● Prompt: Arrange the part of the listing that opens with the line containing "Open the Adjust" and closes with the line containing "tap(137, 80)" as a two-column CSV headed instruction and action. Give each row one quoted instruction field and one quoted action field holding its answer, with line breaks turned into spaces.

BEGIN Exercise material

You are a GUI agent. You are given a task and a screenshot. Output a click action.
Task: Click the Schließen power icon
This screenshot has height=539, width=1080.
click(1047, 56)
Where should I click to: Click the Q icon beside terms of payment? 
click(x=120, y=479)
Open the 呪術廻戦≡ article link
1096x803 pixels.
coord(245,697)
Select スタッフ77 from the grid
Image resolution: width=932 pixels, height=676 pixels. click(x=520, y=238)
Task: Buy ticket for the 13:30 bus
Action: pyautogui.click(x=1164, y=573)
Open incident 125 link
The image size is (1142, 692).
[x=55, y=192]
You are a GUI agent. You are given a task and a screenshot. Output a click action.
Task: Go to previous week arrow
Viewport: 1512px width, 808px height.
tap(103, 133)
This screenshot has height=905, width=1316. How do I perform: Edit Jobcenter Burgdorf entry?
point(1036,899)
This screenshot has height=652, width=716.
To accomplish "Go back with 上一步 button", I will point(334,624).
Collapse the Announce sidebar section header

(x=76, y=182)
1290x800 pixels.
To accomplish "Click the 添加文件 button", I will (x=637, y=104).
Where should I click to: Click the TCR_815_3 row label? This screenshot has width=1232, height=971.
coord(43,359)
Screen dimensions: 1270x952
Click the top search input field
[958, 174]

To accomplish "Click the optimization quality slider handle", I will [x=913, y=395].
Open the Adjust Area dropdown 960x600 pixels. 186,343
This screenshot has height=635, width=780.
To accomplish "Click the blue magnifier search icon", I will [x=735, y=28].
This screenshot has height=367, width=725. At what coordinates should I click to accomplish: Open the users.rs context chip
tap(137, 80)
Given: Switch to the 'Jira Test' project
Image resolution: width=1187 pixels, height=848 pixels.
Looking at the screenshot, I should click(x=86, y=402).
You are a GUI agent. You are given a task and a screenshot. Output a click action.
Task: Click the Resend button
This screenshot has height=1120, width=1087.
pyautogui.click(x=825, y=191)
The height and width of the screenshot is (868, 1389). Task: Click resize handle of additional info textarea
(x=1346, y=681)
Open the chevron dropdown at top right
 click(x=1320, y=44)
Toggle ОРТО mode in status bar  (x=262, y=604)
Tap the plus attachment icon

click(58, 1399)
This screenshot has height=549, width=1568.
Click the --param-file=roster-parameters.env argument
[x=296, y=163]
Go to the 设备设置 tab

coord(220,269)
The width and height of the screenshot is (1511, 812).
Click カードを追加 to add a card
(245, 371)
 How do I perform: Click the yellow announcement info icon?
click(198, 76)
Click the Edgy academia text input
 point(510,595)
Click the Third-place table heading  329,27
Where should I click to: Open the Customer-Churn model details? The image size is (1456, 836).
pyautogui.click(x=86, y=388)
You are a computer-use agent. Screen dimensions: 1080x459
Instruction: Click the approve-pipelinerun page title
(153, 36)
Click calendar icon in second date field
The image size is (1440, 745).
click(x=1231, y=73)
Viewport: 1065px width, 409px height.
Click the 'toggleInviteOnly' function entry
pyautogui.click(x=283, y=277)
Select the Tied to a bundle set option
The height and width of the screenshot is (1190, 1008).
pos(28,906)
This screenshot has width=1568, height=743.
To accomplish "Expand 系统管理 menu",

END Exercise material

● Expected output:
instruction,action
"Open the Adjust Area dropdown 960x600 pixels.","186,343"
"This screenshot has height=635, width=780. To accomplish ""Click the blue magnifier search icon"",","I will [x=735, y=28]."
"This screenshot has height=367, width=725. At what coordinates should I click to accomplish: Open the users.rs context chip","tap(137, 80)"